Вскоре к нам пришёл лечащий врач. Это оказалась вьетнамка лет примерно пятидесяти. На бэджике у неё на груди значилось «Д-р Тхань». Не успела она открыть рот, как мама спросила:
— Что это? Что с ним случилось?
Доктор Тхань была сама доброта — я всегда буду её помнить. Она взяла маму за руку и заставила её сесть. А потом она присела на корточки, так, чтобы её глаза оказались на одном уровне с мамиными.
— Миссис Салливан, — сказала она. — Мне очень жаль. Новости неутешительные.
Я стоял у мамы за спиной, положив руку ей на плечо.
— Что это? — спросила мама. — Инсульт? Господи, да Клиффу ведь всего тридцать девять. Он слишком молод для инсульта.
— Инсульт может случиться в любом возрасте, — сказала доктор Тхань. — Но, хотя технически это и правда разновидность инсульта, это не то, что вы думаете.
— Что же тогда?
— У вашего мужа врождённый порок, который мы называем АВМ — артериовенозная мальформация. Это переплетение артерий и вен без промежуточных капилляров — обычно капилляры создают сопротивление, замедляя кровоток. В случаях, подобных этому, сосуды имеют очень тонкие стенки и поэтому могут лопнуть. И когда это происходит, кровь потоком изливается в мозг. При той форме АМВ, что имеется у вашего мужа — она называется синдромом Катеринского — сосуды могут лопаться каскадом, один за другим, как пожарные рукава.
— Но Клифф никогда не говорил…
— Нет, нет. Он, вероятно, не знал. Это можно увидеть на МРТ, но люди обычно начинают делать МРТ лишь после сорока.
— Чёрт возьми, — сказала мама — а ведь она практически никогда не ругалась. — Мы же могли заплатить за обследование! У нас…
Доктор Тхань взглянула на меня, потом снова посмотрела маме в глаза.
— Миссис Салливан, поверьте, это ничего бы не изменило. Состояние вашего мужа не поддаётся коррекции. АМВ наблюдается у одного человека из тысячи, а синдром Катеринского — лишь у одного из тысячи носителей АМВ. Горькая правда состоит в том, что основной формой диагностики синдрома Катеринского является вскрытие. Вашему мужу на самом деле повезло.

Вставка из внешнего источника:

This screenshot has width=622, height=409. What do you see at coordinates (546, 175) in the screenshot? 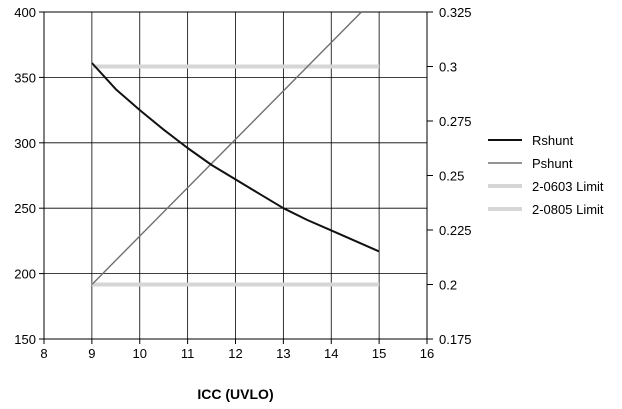
I see `legend: Rshunt Pshunt 2-0603 Limit 2-0805 Limit` at bounding box center [546, 175].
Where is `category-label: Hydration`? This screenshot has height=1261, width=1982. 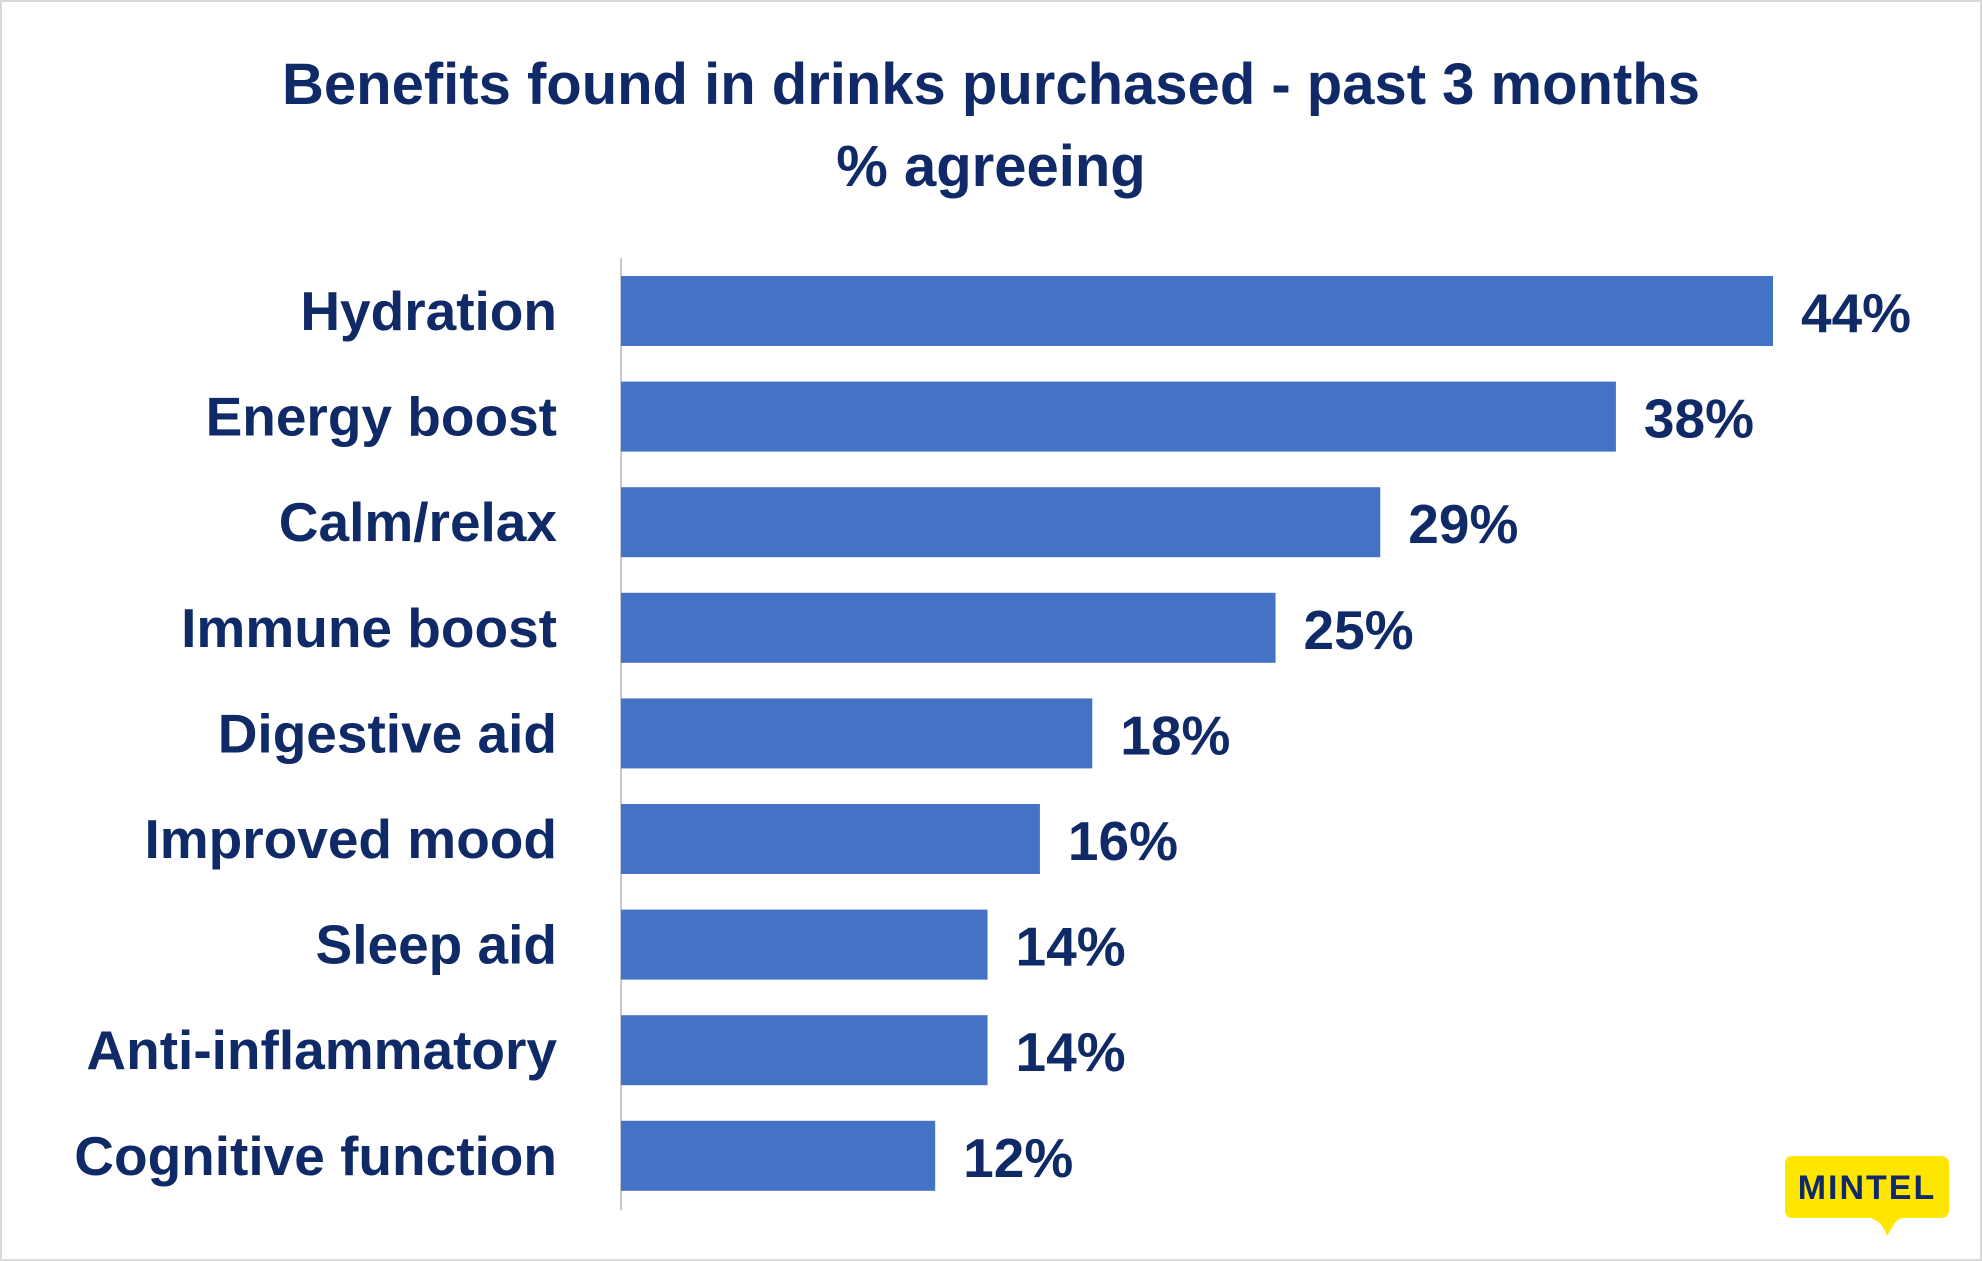
category-label: Hydration is located at coordinates (428, 311).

Я посмотрел на отца, лежащего в постели с трубкой в носу, с иглой в руке, с отвисшей нижней челюстью.
— То есть, с ним всё будет хорошо, да? — спросила мама. — Он поправится?

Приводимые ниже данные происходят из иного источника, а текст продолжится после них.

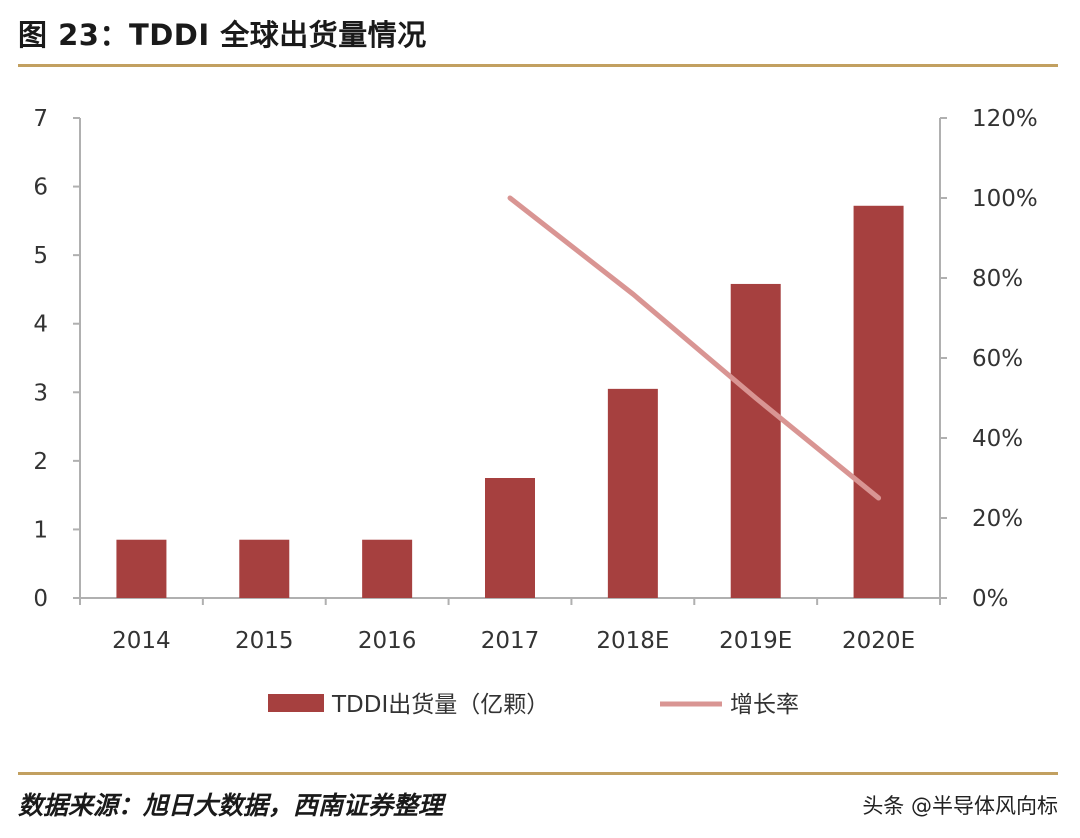 Image resolution: width=1080 pixels, height=838 pixels. I want to click on left-tick-label: 5, so click(40, 256).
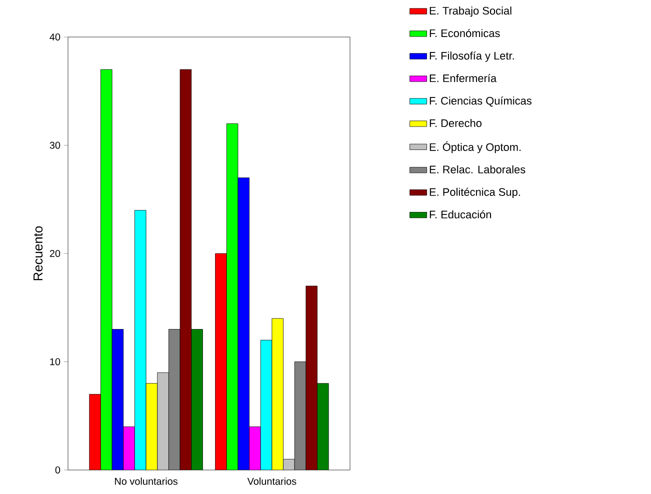  Describe the element at coordinates (471, 12) in the screenshot. I see `legend-label: E. Trabajo Social` at that location.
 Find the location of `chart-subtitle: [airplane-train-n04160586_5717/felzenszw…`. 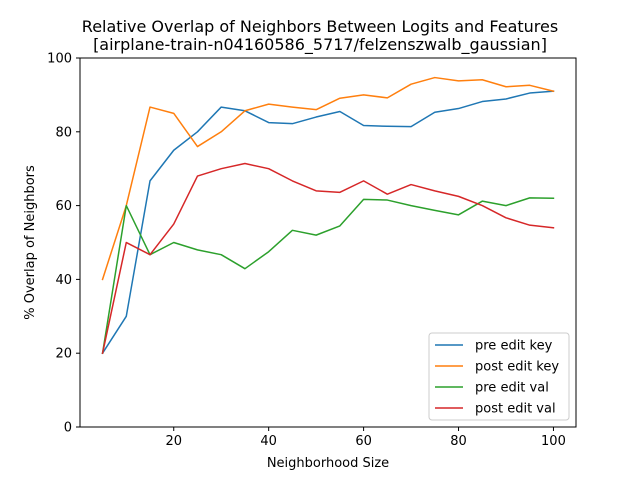

chart-subtitle: [airplane-train-n04160586_5717/felzenszw… is located at coordinates (320, 45).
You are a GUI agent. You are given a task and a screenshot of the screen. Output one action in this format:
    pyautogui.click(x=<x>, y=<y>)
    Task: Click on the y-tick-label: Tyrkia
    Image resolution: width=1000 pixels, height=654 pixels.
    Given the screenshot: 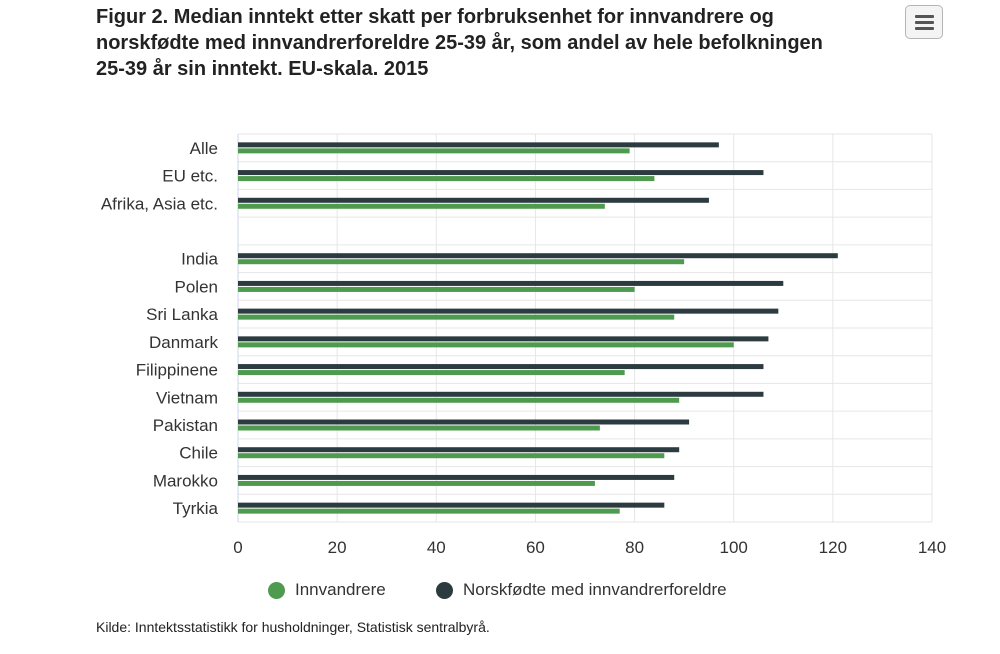 What is the action you would take?
    pyautogui.click(x=196, y=508)
    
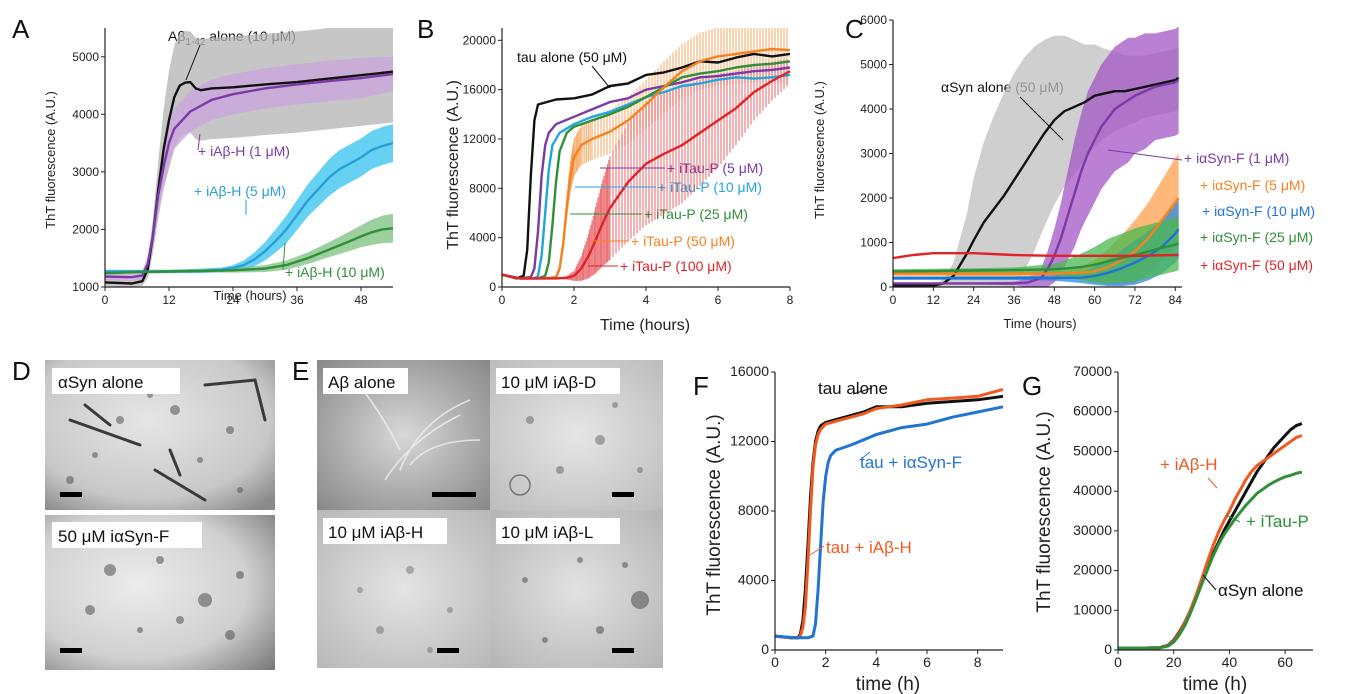 The width and height of the screenshot is (1347, 694). Describe the element at coordinates (426, 29) in the screenshot. I see `panel-letter-b: B` at that location.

Голос доктора Тхань был очень печален.
— Нет, он не поправится. Когда лопаются сосуды, прилегающие к ним части мозга разрушаются потоком крови, бьющим в ткани. Он…

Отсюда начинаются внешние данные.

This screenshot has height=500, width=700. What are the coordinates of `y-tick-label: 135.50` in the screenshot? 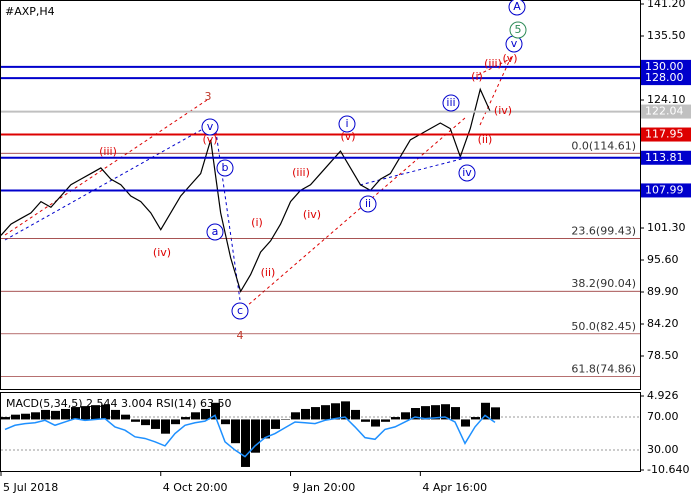 It's located at (666, 36).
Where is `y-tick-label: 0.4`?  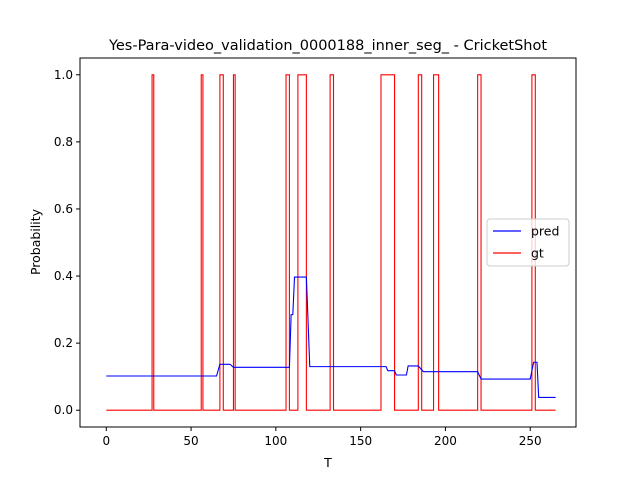 y-tick-label: 0.4 is located at coordinates (64, 276).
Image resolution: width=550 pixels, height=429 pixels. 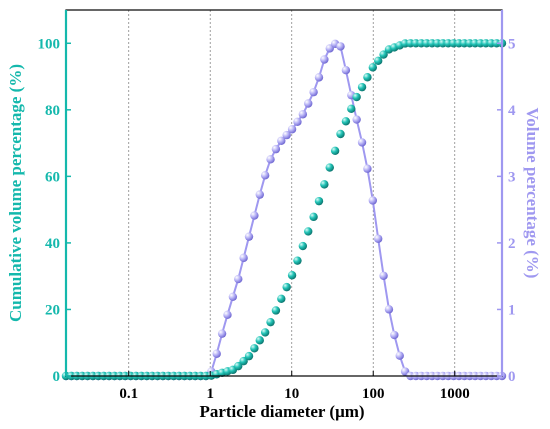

— Он что? — спросила мама; в её голосе звучала паника. — Он ведь не превратится в растение, нет? О Господи, бедный Клифф. Господи Иисусе…
Я посмотрел на маму и сделал нечто такое, чего не делал уже пять лет. Я заплакал. Перед глазами всё расплылось, и точно так же поплыли мысли. Доктор продолжила давать объяснения, я слышал слова «тяжёлая олигофрения», «полная афазия» и «поместить в стационар».
Он не вернётся. Он не умирает, но уже не оживёт. И последние мои слова, зафиксированные его сознанием, были…
— Джейк. — Доктор Тхань звала меня по имени. Я протёр глаза. Она поднялась на ноги и смотрела на меня. — Джейк, сколько тебе лет?
Я уже взрослый, подумал я. Я достаточно взрослый, чтобы стать главой семьи. Я позабочусь обо всём, позабочусь о маме.
— Семнадцать.
Она кивнула.
— Тебе тоже надо сделать МРТ, Джейк.
— Что? — переспросил я; сердце внезапно заколотилось. — Зачем?
Доктор Тхань подняла тонкую бровь и сказала очень, очень тихо:
— Синдром Катеринского передаётся по наследству.
Я почувствовал, что снова поддаюсь панике.
— Вы… вы хотите сказать, что я могу кончить так же, как отец?
— Просто пройди сканирование, — ответила она. — Катеринского у тебя запросто может не оказаться, но проверить нужно.
Я этого не перенесу, подумал я. Не перенесу обращения в овощ. Возможно, я не только подумал это; доктор Тхань улыбнулась улыбкой доброй и мудрой, словно услышала, как я говорю это вслух.
— Не волнуйтесь, — сказала она.
— «Не волнуйтесь»? — Во рту у меня было сухо, как в пустыне. — Вы сказали, что это… эта болезнь неизлечима.
— Это правда; дефект находится так глубоко в мозгу, что его нельзя исправить хирургически — пока. Но вам всего семнадцать, а медицина прогрессирует невиданными темпами. Даже с тех пор, как я начала работать, всё неузнаваемо изменилось. Кто знает, что станет возможным через двадцать или тридцать лет.